New Research Unlocks Potential Rootstock Has in Nutrient-Saturated Soils
The success of any crop is highly dependent upon the soil in which it’s grown. Throughout history, the government has taken steps to help farmers understand their land and soil conditions to be successful growers. In 1899, the USDA’s Division of Soils began to conduct soil surveys across the country. Today this work is done under the Natural Resources Conservation Service.
U.S. soil textures vary widely, from sandy to rocky to heavy clay. Soil chemistry also varies when it comes to components like sodium, chloride, or boron. While these are important nutrients, excessive amounts can be detrimental to some crops, such as almonds.
Almonds are one of the leading crops in California’s Yolo County. But some areas have especially high boron levels due to sediments left behind from the state’s geographical history. These sediments settled in land that was once covered by ocean, and rainfall has carried them into Yolo County and other parts of the Central Valley.

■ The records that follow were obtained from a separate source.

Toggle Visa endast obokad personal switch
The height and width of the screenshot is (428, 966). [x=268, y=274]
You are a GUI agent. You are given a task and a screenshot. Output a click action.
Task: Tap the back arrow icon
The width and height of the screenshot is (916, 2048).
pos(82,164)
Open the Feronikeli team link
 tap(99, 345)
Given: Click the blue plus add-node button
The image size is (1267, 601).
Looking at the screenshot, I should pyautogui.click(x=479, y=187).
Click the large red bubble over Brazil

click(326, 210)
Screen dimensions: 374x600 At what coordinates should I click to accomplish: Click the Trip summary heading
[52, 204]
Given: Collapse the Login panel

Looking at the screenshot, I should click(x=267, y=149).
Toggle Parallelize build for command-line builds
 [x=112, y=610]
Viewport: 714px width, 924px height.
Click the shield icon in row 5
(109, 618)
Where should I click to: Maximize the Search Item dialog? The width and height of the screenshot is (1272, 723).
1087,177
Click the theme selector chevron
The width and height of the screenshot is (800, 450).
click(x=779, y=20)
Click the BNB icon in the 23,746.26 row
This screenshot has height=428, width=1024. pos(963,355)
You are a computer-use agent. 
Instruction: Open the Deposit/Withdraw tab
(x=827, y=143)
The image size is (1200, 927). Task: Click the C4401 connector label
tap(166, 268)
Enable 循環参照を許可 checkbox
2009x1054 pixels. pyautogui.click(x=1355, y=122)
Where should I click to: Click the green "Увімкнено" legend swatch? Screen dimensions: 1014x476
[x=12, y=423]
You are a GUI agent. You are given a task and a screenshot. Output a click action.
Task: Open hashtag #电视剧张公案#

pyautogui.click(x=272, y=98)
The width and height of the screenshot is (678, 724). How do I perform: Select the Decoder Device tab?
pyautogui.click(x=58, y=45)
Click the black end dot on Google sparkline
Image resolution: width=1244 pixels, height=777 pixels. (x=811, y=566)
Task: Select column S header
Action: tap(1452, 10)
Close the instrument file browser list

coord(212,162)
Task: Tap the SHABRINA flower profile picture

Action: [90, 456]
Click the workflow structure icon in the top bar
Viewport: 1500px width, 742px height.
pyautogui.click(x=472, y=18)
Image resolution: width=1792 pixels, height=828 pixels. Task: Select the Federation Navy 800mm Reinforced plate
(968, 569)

Too much boron — generally 1 ppm or more — can ‘clog up the pipes’ in plants. Boron can interact with sugar in almond trees and form a gelatin-like substance that can build up and rupture at branching points. The substance accrues to form wounds that resemble gumballs, in which fungus can settle, grow, and infect the tree.
But University of California Cooperative Extension (UCCE) researchers have found that some almond rootstocks can withstand these high boron levels better than others, says UCCE Orchard Systems Advisor Katherine Jarvis-Shean.
Much Mixing and Matching
Jarvis-Shean’s predecessor, Carolyn DeBuse, saw the issues with almond growing in Yolo County and launched almond rootstock trials to find which fared best in soil with a high boron level. Jarvis-Shean has been leading the trial since 2014.
“Almonds are really interesting in that they are closely related to other stone fruits like peaches, apricots, and plums,” she says. “So, we can cross many stone fruit rootstocks to make a hybrid and try to get the qualities we like from both parents.So, there are a lot of options for almond farmers.”
Various stone fruits come from different ecosystems and so have developed unique genetic strengths. An almond rootstock could be crossed with a peach rootstock or another stone fruit that’s more apt to growing in high boron areas. An almond scion also can be added to non-almond rootstocks.
Jarvis-Shean experimented with rootstocks in Yolo County in silty clay soil, with boron levels between 1 and 3 ppm. She studied a number of common peach and almond hybrids that generate vigorous trees: FxA, Titan, Nickels, Brights 5, and Hansen 536.
She also included Viking, a complex hybrid of four different trees including peach, almond, myro (wild) plum and apricot; Rootpac-R, a hybrid of myro plum and almond; Krymsk 86, a hybrid of myro plum and peach; and Lovell, which is pure peach.
No Leaf Sampling for Boron
The trees were planted in 2011, and their health and yield have been evaluated every year. Unlike most plant species, plants in the Prunus genus accumulate boron in the fruit.
Leaf boron levels are not a good indicator of toxicity in almonds. Instead, boron is measured in the hulls at harvest. Boron conditions are considered toxic if hull boron accumulates above 300 ppm.
“It’s a little tricky because rootstocks that have plum generally make smaller trees,” she says. “Trees on a peach-almond rootstock also generally make larger trees, whether there’s a lot of boron present or not. We’ve had to decipher if the trees are smaller because of the boron toxicity or if that’s their genetic predisposition.”
But Jarvis-Shean was able to draw some conclusions. Out of the trees on peach-hybrid rootstocks, FxA, Titan, Nickels, and Brights 5 produced the most yielding trees under high boron conditions. Lovell and Krymsk 86 performed the worst and yielded the lowest, which she says made scientific sense because neither rootstock included any almond heritage.
“The big takeaway is that rootstocks with some almond parentage do better in high-boron soils than those without any almond genetic background,” she says. “But that leaves a lot of tools in the toolbox for almond rootstock options.”